設定課題 A –
演劇についてのインタビューを読み、次の問いに答えよ。
(i) 平田さんが主宰する劇団の名前は何か。
(ii) 日本語の会話は何によって行われるのが特徴だと述べられているか。
(iii) 最後の発言で、ワークショップとともに楽しみにしていると述べられている公演の作品名は何か。

お客さんにはひとりずつ主体的に何かを感じとってほしい

−平田さんが主宰する劇団“青年団”の公演を見ていると、芝居がかっていなくてとても日常的な会話で成り立っています。俳優がセリフを述べるという従来の演劇の感じからは程遠くて、セリフが重なったり、とても短かったり。

 僕の演劇はぼくたちが普段暮らしている“普通”に近いんです。

 会話が重なったり、会話をさえぎったり、相槌が入ったり…。普通の会話ではこういうことが起こっています。普通という基準を私たちの生活の側に置いてみようじゃないかというのがぼくの演劇なんです。今までの演劇では、最初に書いた言葉の方が先にあって、それをいかにうまく表現するかが俳優の技術とされてきましたが、日本語の特徴は、助詞や助動詞によって会話することです。「〜だよね」とか「〜じゃない」とか…。主語よりも助詞や助動詞によって相手との関係、相手が目上だとか男性だとか女性だとかがわかるんです。そして、従来の演劇では一つのせりふが長いんですが、普段は「〜ですよね。」と投げかけたら、いったん呼吸して次の文章に入りますよね。だから日本語の特徴に基づいて、人間の生理に基づいたセリフを書こうじゃないかというのが、ぼくの方法論なんです。

 ワークショップで参加者にひとつの芝居を作ってもらうんですが、自分でセリフを考えなきゃいけないので、参加者は普段の生活で自分がどんな言葉をしゃべっているかを意識するようになっていくんです。その発見が、参加者にとってもぼくにとっても大きいんです。そのことを通 じて自分の生活を、自分を冷静に見つめ直してもらう機会になればと思っています。

−自分を変えるのではなく、発見をすることで自分が見えてくるということですね。

 近代芸術は、テーマとかが先にあって、たとえば、現代国語の試験で作者の言わんとしていることは?といった質問に、答えを引き出せるものでした。現代芸術は、それとは違ってひとりひとりの感想が違うものだと思います。ぼくは、演劇を通して、何かをメッセージとして伝えるのではなく、ぼくに見えている世界観を見せたいなと思っています。お客さんにはひとりずつそれに立ち向かってもらって、主体的に何かを感じとってほしいと思っています。現代社会を生きるぼくたちがさまざまな問題を自分たちのものとして捉えるには、自分たちが普段しゃべっている言葉でそういう問題を語り合っている風景に出会わないと自分たちの問題とは感じられないと思います。

−平田さんの独特な世界は、そんなところから出発していたのですね。ワークショップと青年団の「東京ノート」公演楽しみにしています。ありがとうございました。

設定課題 B – 記録データのうち、「Viewport: 1200px width, 643px height.」を含む行から「The width and height of the screenshot is (768, 457).」を含む行までを両端も含めて取り出し、空行を除いた番号付きリストとして示せ。

記録データ –

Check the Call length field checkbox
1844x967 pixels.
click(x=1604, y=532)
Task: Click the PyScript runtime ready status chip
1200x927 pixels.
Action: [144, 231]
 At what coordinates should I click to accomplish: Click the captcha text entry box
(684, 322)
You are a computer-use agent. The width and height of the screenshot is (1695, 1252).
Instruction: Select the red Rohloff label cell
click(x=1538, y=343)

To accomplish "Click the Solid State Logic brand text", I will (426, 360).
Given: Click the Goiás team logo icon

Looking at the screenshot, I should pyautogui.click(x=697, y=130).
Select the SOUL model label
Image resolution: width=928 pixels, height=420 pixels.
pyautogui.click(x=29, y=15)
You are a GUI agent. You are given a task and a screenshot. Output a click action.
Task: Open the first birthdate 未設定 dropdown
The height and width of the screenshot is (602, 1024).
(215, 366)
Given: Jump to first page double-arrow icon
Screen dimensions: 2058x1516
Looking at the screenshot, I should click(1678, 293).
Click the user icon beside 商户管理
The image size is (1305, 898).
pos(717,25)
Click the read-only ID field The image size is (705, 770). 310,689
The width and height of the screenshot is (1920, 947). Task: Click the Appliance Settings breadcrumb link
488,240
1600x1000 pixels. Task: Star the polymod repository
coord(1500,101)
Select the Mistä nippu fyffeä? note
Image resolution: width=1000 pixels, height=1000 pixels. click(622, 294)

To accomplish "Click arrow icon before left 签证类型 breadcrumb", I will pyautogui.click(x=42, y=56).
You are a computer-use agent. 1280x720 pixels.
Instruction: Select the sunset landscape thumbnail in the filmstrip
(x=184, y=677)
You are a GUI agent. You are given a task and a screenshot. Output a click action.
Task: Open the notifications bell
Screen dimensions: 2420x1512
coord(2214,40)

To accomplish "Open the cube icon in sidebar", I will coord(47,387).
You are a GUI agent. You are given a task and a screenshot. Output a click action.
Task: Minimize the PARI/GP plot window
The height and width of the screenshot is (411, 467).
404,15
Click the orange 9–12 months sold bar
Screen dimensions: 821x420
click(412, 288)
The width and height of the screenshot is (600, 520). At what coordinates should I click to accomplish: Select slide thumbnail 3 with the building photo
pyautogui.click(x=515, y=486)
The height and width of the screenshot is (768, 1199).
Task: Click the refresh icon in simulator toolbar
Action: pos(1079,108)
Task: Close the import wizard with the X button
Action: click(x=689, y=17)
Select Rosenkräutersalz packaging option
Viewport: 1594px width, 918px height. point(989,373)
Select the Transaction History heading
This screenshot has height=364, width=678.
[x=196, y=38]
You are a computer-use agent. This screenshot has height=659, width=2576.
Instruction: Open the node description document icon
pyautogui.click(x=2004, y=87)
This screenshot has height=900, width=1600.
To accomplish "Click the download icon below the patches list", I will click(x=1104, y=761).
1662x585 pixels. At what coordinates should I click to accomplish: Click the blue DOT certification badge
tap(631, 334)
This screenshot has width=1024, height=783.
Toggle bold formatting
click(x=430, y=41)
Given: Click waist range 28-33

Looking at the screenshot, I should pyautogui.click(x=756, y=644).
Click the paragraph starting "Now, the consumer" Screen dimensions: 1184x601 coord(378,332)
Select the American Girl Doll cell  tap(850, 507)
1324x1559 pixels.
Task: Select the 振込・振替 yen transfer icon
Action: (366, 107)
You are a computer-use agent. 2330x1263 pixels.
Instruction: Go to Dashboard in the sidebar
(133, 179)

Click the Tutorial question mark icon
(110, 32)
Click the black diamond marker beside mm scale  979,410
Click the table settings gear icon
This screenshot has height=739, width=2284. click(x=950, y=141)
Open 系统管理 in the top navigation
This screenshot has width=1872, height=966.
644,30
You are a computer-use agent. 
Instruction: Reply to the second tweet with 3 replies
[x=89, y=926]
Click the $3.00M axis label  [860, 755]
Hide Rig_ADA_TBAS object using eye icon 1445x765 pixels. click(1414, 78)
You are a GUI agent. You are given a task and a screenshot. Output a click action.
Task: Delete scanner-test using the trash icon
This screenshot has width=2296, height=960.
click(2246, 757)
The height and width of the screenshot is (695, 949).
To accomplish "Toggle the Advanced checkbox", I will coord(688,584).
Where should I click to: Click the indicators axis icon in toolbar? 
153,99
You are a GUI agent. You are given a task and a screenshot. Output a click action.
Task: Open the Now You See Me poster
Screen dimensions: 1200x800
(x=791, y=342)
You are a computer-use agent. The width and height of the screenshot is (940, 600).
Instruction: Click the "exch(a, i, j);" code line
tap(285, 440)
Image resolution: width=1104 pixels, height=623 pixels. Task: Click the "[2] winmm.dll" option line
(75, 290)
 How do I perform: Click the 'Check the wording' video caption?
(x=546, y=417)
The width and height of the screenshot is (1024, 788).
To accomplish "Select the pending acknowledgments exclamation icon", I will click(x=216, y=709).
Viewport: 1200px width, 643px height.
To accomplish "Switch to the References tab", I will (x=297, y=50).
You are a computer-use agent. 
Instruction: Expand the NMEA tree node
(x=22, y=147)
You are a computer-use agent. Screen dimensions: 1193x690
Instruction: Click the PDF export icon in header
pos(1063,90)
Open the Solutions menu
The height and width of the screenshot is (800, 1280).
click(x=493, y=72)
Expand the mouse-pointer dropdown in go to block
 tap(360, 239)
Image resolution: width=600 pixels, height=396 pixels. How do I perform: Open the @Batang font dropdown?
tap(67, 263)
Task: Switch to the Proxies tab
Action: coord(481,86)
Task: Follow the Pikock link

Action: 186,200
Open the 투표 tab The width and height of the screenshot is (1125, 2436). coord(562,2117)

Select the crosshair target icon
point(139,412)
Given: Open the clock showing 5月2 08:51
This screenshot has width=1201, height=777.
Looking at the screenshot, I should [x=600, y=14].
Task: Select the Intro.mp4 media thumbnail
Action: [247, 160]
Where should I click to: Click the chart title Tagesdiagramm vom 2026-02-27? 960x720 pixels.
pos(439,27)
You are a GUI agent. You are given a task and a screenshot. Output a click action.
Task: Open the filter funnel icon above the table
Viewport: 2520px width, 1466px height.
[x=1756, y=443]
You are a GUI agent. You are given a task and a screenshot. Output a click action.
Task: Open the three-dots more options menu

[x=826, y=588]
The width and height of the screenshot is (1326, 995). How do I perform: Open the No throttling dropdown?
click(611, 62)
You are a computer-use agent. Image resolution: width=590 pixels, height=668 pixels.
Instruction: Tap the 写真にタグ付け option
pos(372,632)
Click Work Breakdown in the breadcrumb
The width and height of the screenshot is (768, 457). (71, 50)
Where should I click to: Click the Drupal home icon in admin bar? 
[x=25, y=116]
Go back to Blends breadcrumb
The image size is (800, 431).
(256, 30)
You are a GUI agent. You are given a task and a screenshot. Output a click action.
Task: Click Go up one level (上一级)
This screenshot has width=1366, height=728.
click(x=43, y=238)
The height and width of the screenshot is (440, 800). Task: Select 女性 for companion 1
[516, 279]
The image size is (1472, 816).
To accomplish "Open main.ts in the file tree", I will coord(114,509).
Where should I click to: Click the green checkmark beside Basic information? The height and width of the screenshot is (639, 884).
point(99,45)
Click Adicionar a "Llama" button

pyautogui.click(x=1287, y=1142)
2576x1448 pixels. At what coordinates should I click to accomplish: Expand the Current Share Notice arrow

解答 A –
(i) 青年団
(ii) 助詞や助動詞
(iii) 「東京ノート」

解答 B –
1. Viewport: 1200px width, 643px height.
2. To accomplish "Switch to the References tab", I will (x=297, y=50).
3. You are a computer-use agent. 
4. Instruction: Expand the NMEA tree node
5. (x=22, y=147)
6. You are a computer-use agent. Screen dimensions: 1193x690
7. Instruction: Click the PDF export icon in header
8. pos(1063,90)
9. Open the Solutions menu
10. The height and width of the screenshot is (800, 1280).
11. click(x=493, y=72)
12. Expand the mouse-pointer dropdown in go to block
13.  tap(360, 239)
14. Image resolution: width=600 pixels, height=396 pixels. How do I perform: Open the @Batang font dropdown?
15. tap(67, 263)
16. Task: Switch to the Proxies tab
17. Action: coord(481,86)
18. Task: Follow the Pikock link
19. Action: 186,200
20. Open the 투표 tab The width and height of the screenshot is (1125, 2436). coord(562,2117)
21. Select the crosshair target icon
22. point(139,412)
23. Given: Open the clock showing 5月2 08:51
24. This screenshot has width=1201, height=777.
25. Looking at the screenshot, I should [x=600, y=14].
26. Task: Select the Intro.mp4 media thumbnail
27. Action: [247, 160]
28. Where should I click to: Click the chart title Tagesdiagramm vom 2026-02-27? 960x720 pixels.
29. pos(439,27)
30. You are a GUI agent. You are given a task and a screenshot. Output a click action.
31. Task: Open the filter funnel icon above the table
32. Viewport: 2520px width, 1466px height.
33. [x=1756, y=443]
34. You are a GUI agent. You are given a task and a screenshot. Output a click action.
35. Task: Open the three-dots more options menu
36. [x=826, y=588]
37. The width and height of the screenshot is (1326, 995). How do I perform: Open the No throttling dropdown?
38. click(611, 62)
39. You are a computer-use agent. Image resolution: width=590 pixels, height=668 pixels.
40. Instruction: Tap the 写真にタグ付け option
41. pos(372,632)
42. Click Work Breakdown in the breadcrumb
43. The width and height of the screenshot is (768, 457). (71, 50)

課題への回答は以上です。